MANAUS (AM) – A aposentadoria compulsória aplicada a magistrados no Brasil – considerada por anos a punição disciplinar mais grave do Judiciário – resultou em um custo estimado de ao menos R$ 59 milhões por ano aos cofres públicos, segundo levantamento baseado em dados do Conselho Nacional de Justiça (CNJ). Ao todo, 126 juízes e desembargadores foram punidos com essa medida entre 2006 e 2026.
A prática, no entanto, passou a ser revista após decisão do ministro Flávio Dino, do Supremo Tribunal Federal (STF), na última segunda-feira, 16/3. Na determinação, o magistrado estabeleceu que a aposentadoria compulsória não pode mais ser utilizada como punição disciplinar.

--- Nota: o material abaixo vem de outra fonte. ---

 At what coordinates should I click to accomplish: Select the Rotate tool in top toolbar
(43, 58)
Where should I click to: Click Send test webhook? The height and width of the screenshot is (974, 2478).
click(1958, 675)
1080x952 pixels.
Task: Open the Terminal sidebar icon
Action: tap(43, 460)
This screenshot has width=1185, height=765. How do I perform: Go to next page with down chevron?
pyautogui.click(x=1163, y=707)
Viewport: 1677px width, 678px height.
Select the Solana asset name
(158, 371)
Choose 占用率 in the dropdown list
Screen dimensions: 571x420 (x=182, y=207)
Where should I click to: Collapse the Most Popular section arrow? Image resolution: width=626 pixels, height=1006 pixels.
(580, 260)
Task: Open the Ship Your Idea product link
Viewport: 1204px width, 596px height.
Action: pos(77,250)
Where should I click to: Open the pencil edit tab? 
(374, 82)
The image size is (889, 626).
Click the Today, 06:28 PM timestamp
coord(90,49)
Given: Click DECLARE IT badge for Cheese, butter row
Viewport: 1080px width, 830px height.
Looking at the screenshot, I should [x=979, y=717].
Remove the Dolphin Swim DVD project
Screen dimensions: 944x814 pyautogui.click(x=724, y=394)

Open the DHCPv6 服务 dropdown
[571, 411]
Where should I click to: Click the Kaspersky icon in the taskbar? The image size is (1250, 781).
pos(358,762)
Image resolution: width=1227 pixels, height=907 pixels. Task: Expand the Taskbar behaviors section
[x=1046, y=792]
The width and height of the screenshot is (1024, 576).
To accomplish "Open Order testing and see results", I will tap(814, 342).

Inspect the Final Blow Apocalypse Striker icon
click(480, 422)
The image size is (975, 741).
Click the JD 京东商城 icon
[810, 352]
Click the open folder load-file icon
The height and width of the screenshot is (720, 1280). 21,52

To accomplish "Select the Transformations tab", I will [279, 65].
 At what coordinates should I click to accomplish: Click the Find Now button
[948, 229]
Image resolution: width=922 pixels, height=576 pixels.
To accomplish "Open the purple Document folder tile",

A medida altera um modelo que, até então, permitia que magistrados punidos fossem afastados do exercício da função, mas continuassem recebendo remuneração proporcional, o que gerava impacto financeiro para os cofres públicos.
No parecer, Dino argumenta que a medida se tornou incompatível com as mudanças trazidas pela Reforma da Previdência de 2019. “A aposentadoria não se qualifica como sanção disciplinar, pois possui natureza de benefício previdenciário”, destacou o ministro ao fundamentar o entendimento.